### WORK REQUEST:
The lines to return are those from the line holding "Task: Click the" through the last line of the entries below, both included, written exactly and without pictures.
******
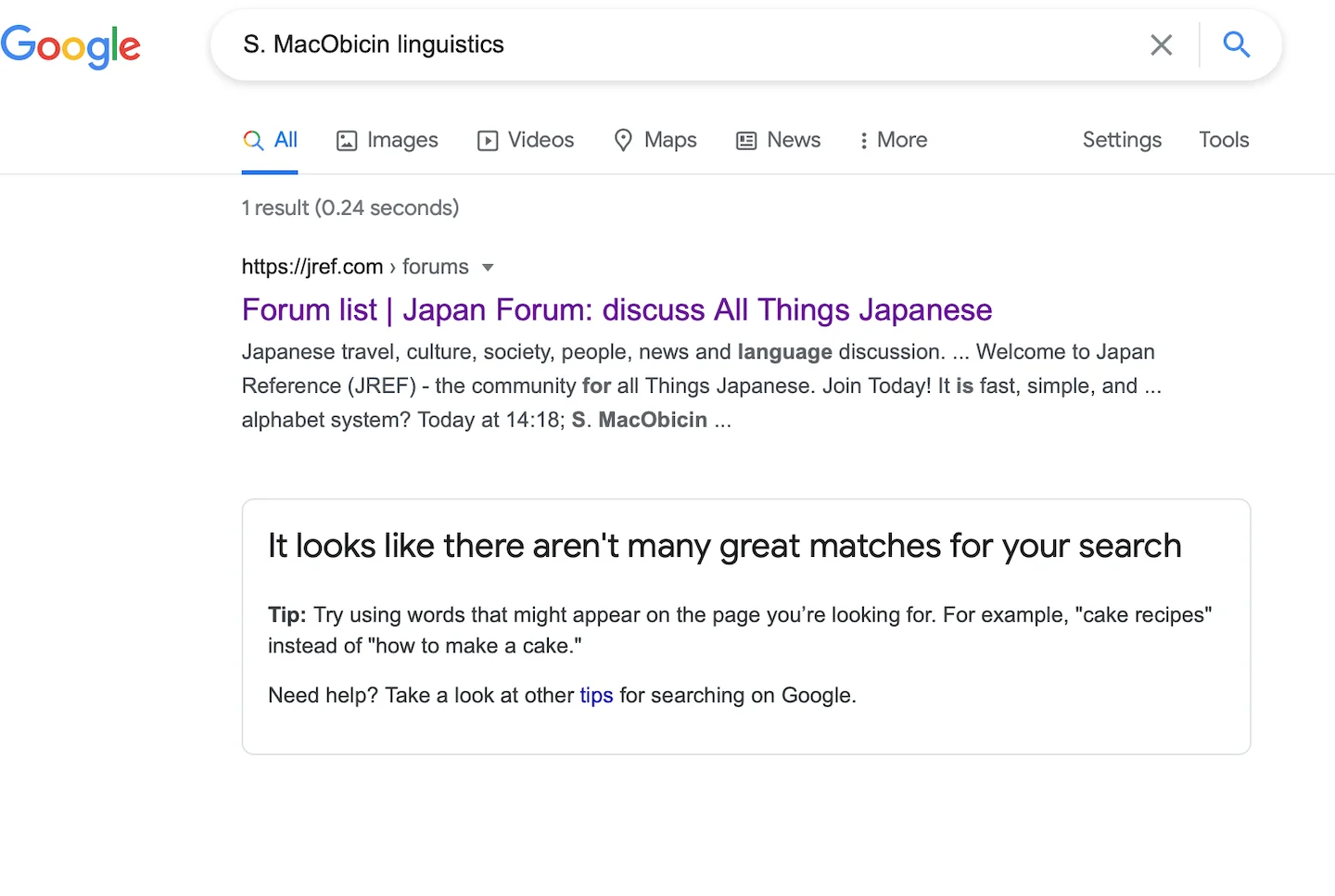Click the blue magnifying glass search icon
The width and height of the screenshot is (1335, 896).
(x=1237, y=44)
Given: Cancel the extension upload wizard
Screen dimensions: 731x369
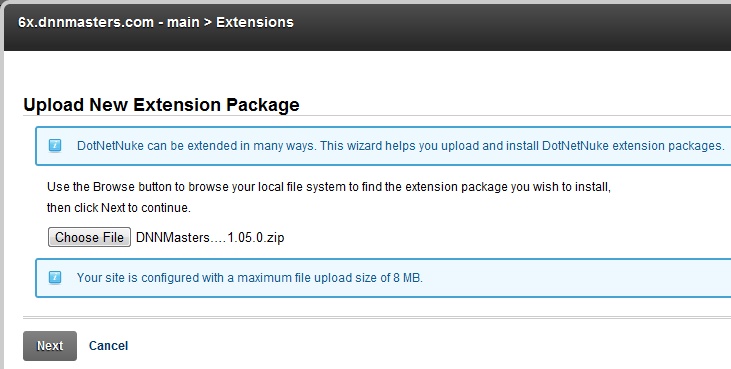Looking at the screenshot, I should [108, 346].
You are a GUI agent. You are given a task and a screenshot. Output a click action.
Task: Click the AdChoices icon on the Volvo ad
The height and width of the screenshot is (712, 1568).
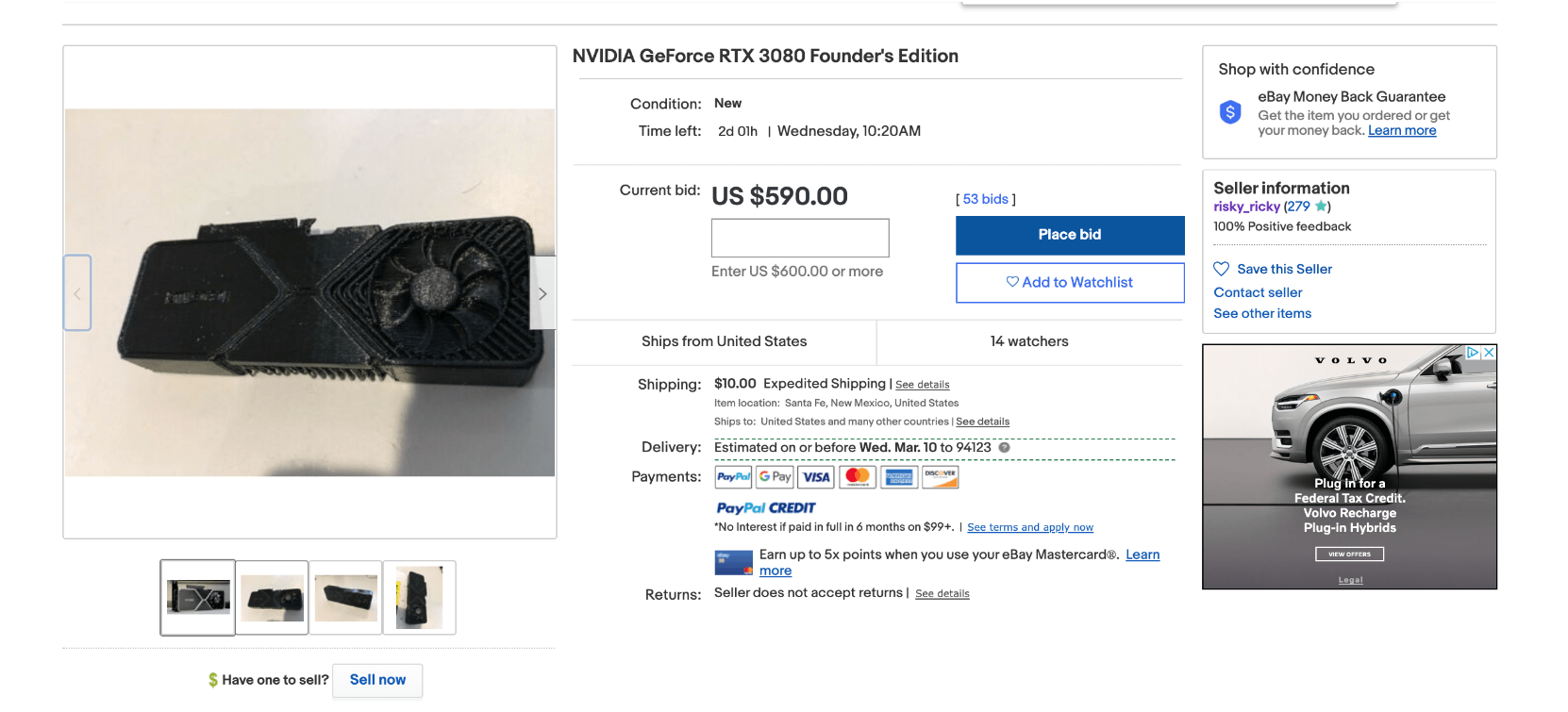pyautogui.click(x=1473, y=352)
******
### TASK SOLUTION:
Task: Click the AdChoices icon on the Volvo ad
The height and width of the screenshot is (712, 1568).
pyautogui.click(x=1473, y=352)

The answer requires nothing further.